Improving Multi-Scale Aggregation Using Feature Pyramid Module for
Robust Speaker Verification of Variable-Duration Utterances
- URL: http://arxiv.org/abs/2004.03194v4
- Date: Thu, 6 Aug 2020 06:09:29 GMT
- Title: Improving Multi-Scale Aggregation Using Feature Pyramid Module for
Robust Speaker Verification of Variable-Duration Utterances
- Authors: Youngmoon Jung, Seong Min Kye, Yeunju Choi, Myunghun Jung, Hoirin Kim
- Abstract summary: We propose a module that enhances speaker-discriminative information of features from multiple layers via a top-down pathway and lateral connections.
It achieves better performance than state-of-the-art approaches for both short and long utterances.
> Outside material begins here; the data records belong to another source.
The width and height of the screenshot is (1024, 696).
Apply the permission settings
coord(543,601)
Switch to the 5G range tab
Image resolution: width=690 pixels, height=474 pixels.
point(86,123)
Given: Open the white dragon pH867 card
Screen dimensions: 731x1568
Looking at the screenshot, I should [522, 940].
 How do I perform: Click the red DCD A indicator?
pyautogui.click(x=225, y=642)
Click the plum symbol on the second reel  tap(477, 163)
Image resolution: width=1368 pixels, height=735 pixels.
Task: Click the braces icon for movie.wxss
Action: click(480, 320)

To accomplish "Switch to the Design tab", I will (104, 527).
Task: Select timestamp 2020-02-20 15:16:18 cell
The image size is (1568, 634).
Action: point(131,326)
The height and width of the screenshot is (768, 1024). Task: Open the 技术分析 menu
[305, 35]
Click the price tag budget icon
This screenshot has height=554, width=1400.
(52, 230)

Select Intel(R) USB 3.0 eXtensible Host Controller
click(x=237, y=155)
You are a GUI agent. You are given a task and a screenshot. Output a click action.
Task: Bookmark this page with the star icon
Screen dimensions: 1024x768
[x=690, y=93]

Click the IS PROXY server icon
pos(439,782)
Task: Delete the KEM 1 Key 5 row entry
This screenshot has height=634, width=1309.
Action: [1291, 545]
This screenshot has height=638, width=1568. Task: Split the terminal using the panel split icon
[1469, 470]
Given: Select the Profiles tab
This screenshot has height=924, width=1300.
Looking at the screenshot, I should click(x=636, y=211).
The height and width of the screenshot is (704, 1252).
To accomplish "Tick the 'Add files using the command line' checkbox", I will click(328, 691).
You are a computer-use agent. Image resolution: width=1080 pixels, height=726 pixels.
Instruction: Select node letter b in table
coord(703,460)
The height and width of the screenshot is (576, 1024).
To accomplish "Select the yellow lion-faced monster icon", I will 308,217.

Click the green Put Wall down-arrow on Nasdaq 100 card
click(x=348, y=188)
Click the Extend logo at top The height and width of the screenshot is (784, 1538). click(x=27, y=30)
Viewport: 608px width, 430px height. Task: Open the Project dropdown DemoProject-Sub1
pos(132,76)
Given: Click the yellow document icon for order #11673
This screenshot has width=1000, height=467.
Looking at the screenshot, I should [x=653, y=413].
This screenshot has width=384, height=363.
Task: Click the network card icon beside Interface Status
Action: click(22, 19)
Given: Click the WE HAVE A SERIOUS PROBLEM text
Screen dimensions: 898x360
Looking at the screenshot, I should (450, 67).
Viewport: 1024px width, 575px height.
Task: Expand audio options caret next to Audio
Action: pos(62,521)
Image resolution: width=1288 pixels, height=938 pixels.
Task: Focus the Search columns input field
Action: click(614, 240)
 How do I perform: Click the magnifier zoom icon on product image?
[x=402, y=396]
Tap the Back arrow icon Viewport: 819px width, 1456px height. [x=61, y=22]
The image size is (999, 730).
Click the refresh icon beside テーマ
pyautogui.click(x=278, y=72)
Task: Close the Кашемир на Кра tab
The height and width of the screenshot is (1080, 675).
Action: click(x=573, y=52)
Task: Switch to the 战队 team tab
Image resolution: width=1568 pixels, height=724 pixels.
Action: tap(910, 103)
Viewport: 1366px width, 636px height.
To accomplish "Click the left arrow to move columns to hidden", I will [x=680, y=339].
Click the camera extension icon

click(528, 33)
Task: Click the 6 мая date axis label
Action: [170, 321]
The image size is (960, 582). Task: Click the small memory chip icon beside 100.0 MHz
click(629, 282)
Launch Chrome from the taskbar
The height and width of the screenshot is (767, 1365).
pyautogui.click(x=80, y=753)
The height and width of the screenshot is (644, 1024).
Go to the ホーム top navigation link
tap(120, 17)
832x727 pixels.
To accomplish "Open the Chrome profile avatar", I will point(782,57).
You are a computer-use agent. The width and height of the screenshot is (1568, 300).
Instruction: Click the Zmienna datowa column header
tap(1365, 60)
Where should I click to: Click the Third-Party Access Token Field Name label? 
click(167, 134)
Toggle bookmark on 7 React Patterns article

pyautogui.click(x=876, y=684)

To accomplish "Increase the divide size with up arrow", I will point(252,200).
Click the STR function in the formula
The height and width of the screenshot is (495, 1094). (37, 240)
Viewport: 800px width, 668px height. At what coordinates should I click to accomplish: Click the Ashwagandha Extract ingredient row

- Score: 15.887661651035712
- License: http://arxiv.org/licenses/nonexclusive-distrib/1.0/
- Abstract: Currently, the most widely used approach for speaker verification is the deep
speaker embedding learning. In this approach, we obtain a speaker embedding
vector by pooling single-scale features that are extracted from the last layer
of a speaker feature extractor. Multi-scale aggregation (MSA), which utilizes
multi-scale features from different layers of the feature extractor, has
recently been introduced and shows superior performance for variable-duration
utterances. To increase the robustness dealing with utterances of arbitrary
duration, this paper improves the MSA by using a feature pyramid module. The
module enhances speaker-discriminative information of features from multiple
layers via a top-down pathway and lateral connections. We extract speaker
embeddings using the enhanced features that contain rich speaker information
with different time scales. Experiments on the VoxCeleb dataset show that the
proposed module improves previous MSA methods with a smaller number of
parameters. It also achieves better performance than state-of-the-art
approaches for both short and long utterances.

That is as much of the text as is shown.